So, should you rely solely on AI to form your travel plans? Or can you use it like a tool and still do your own research?

Dubai residents rely on the second category. A mix of both, is what you need.

Saved by AI: When travel plans fail

Dubai-based Tazeen Jafri a Dubai-based public relations consultant and her family was in a fix. They had planned a trip to Sri Lanka, and unfortunately, their electronic authorisation didn’t come through. It was a disappointment: Everything had been set, down to hotel bookings. Now, what?

That’s where Chat GPT was useful. “We checked the next best place to go, and it was Maldives,” she recalls. “Then we asked to find resorts and islands closer to the airport as we couldn’t do the sea plane thing with two kids and also have full board options with private villas on the beach, but it also had to be economical,” adds Jafri. And so, Chat GPT recommended Sai Lagoon, Maldives, which was the most feasible one for her family. It suggested list of resorts in the order of closest to airport, and feasibility with villas on the beach with private pools. So, they found a private villa with a pool, after contacting the properties.

It’s not the first time that Chat GPT has been helpful. As Jafri explains, “My husband and I tend to up and leave spontaneously for trips, since we got married and yes now too with two kids, so I’ve also asked for places with visa free entry and visa on arrival for Pakistanis and UAE residents,” she says.

Mix and match: Combining AI with classic methods

Similarly, Anna Ivanova-Galitsina and her partner, enjoyed Italy with the help of Copilot, another AI platform. “We wanted to see Tuscany and Umbria. We knew we wanted to see history and architecture and places that are not too big. So this is what we asked: Suggest four day road trip with places to see and four days back via the coast. Copilot gave more than we could visit, so we filtered some places out.,” she recalls.

Galitsina also asked Copilot for reasons to visit each destination and looked up nearby attractions herself. “We requested that no drive be longer than three hours from town to town,” she explains. “We still used Booking.com to find hotels. Some of the suggested towns were places we’d never heard of and might have otherwise skipped—like San Gimignano, which turned out to be beautiful.”

━━━━━━━━

*Actions to take*.
1. From the article on AI travel planning, return the passage starting with "Saved by AI: When" and going on through "bookings. Now, what?", word for word.
2. Answer these questions using the article on AI travel planning:
(a) Where had Tazeen Jafri's family first planned to travel?
(b) Which AI platform did Anna Ivanova-Galitsina and her partner use for their Italy trip?
(c) What did that couple use to find hotels?
3. Write what comes next in the article on AI travel planning, picking up after its last sentence.

*Material provided*.

━━━━━━━━

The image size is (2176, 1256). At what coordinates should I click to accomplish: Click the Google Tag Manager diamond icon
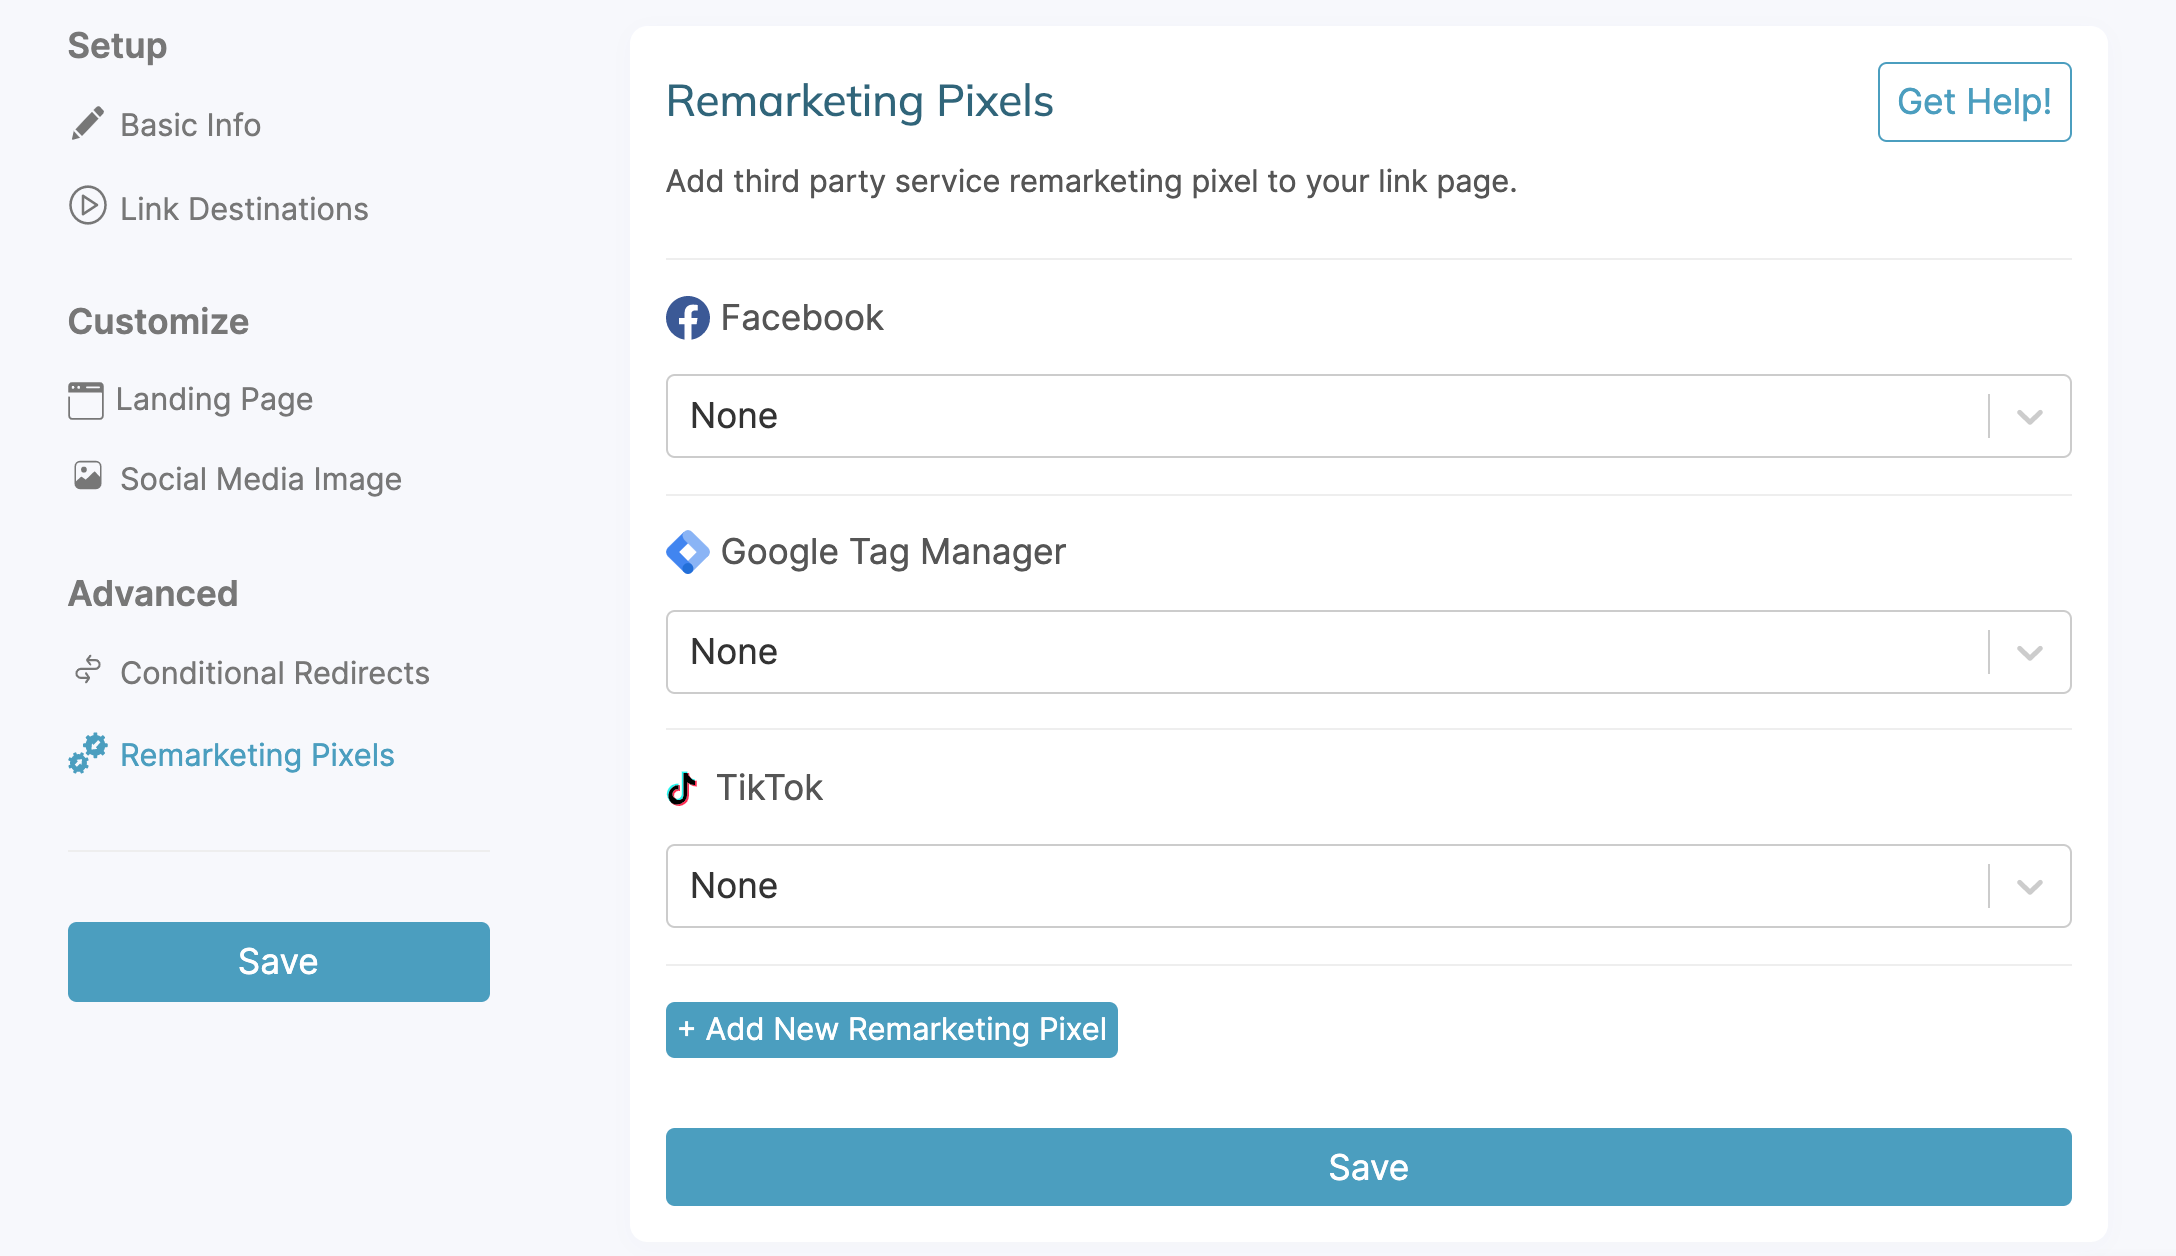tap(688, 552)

━━━━━━━━

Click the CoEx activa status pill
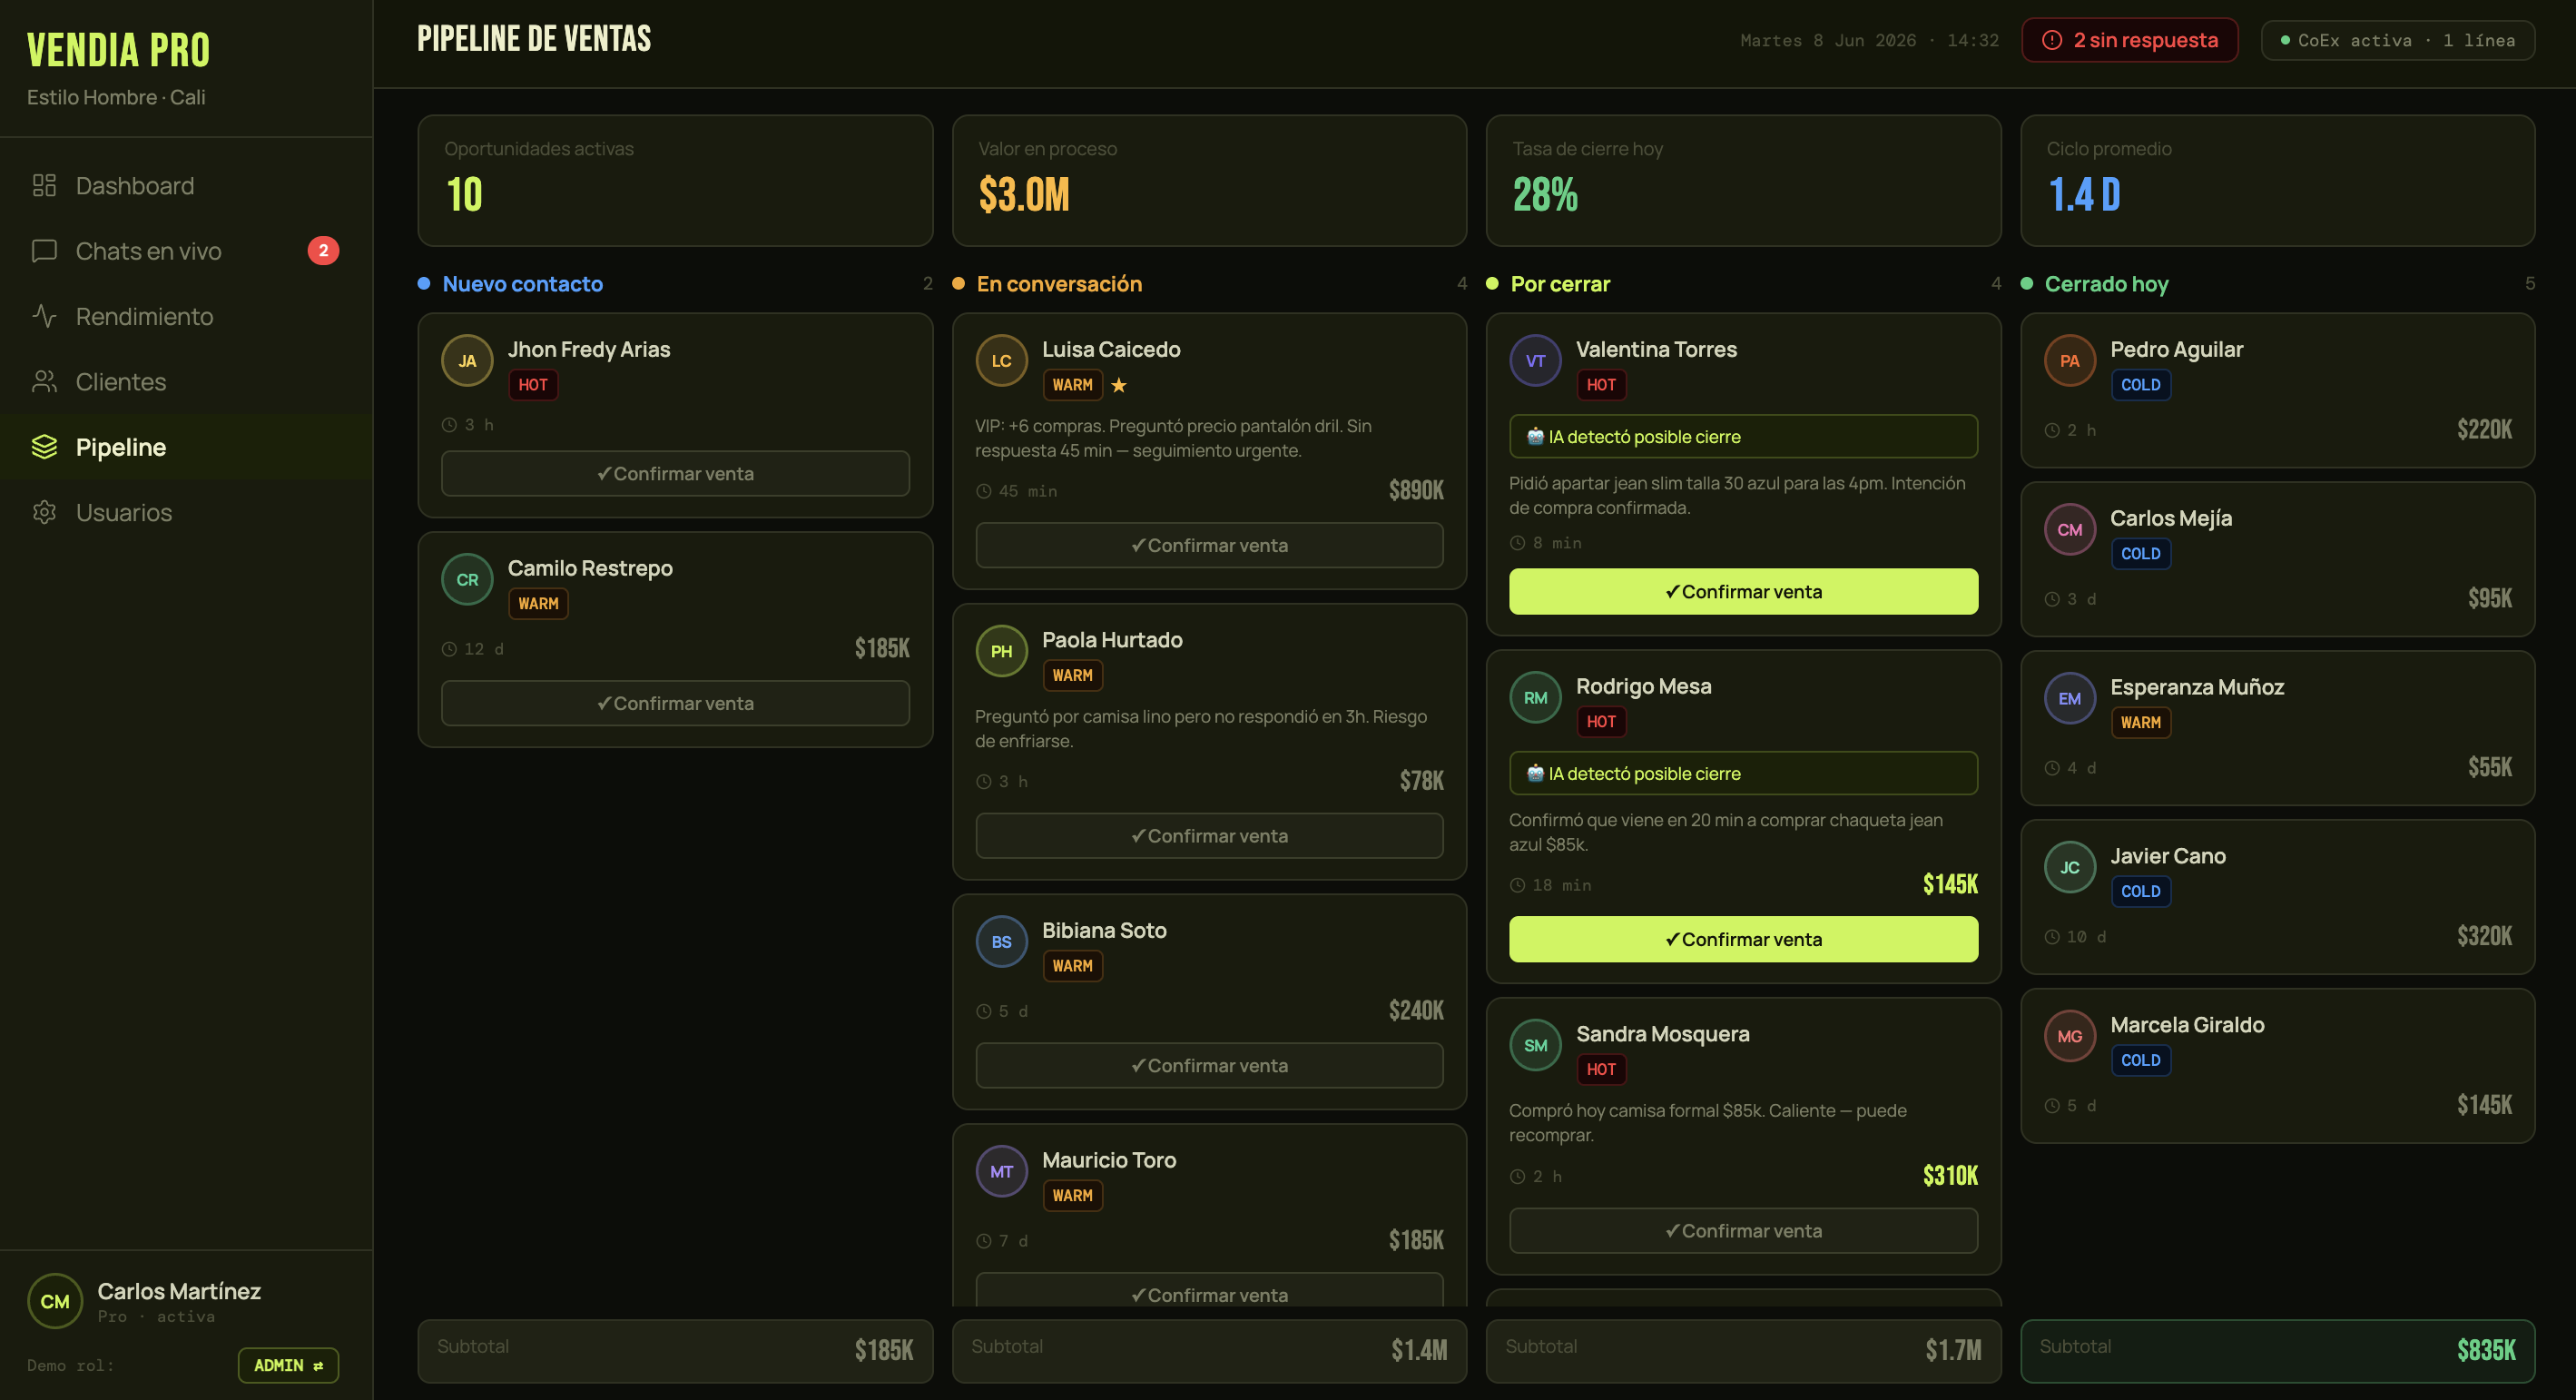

━━━━━━━━

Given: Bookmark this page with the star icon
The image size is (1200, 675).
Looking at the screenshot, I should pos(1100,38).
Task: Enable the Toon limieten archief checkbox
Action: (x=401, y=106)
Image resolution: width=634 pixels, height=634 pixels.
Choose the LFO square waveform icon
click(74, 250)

━━━━━━━━

*Answers given*.
1.
Saved by AI: When travel plans fail

Dubai-based Tazeen Jafri a Dubai-based public relations consultant and her family was in a fix. They had planned a trip to Sri Lanka, and unfortunately, their electronic authorisation didn’t come through. It was a disappointment: Everything had been set, down to hotel bookings. Now, what?

2.
(a) Sri Lanka
(b) Copilot
(c) Booking.com

3.
As Ivanova-Galitsina wryly admits, “You can make bad choices without AI too. One seaside town ended up being more of an industrial port than we expected. But the fish restaurant Copilot recommended there was amazing.”

In the end, they used a mix of sources. “We combined Copilot’s suggestions with Googling, reading a physical guidebook, Google Maps, and Booking.com,” she says. “We try to use multiple sources of information when we travel.”

The golden rule: Cross-check everything

The key line: Using multiple sources of information, when you travel. Jafri calls and checks, while Ivanova-Galitsina ensured that she had several sources of information to rely on, before heading out.

Anika Berger, a Dubai-based resident, who also planned a getaway to Italy says: Chat GPT is helpful, but it needs the right prompts. So I feel more time efficient for an initial start search and then when you have more of an idea of what you like the sound of you can dive deeper with your own research,” she says.

Cautionary tales: When AI gets it wrong

However, Abu Dhabi-based Raahat Singh, is dubious about AI, after she tried to ask for recommendations for a stay in Portree, a town in Scotland. “It invented a lot of things and started suggesting restaurants that didn’t exist. So, no, I prefer to do my search and research the traditional way: Googling and talking to people.”

Singh doesn’t deny that Chat GPT or other AI tools might have their benefits in planning, but feels it is rather worrying to depend entirely on AI. “We just want quick answers and no doubt, AI hands that to us in a structured platter. But it can be so wrong, so you need to double check constantly,” she says.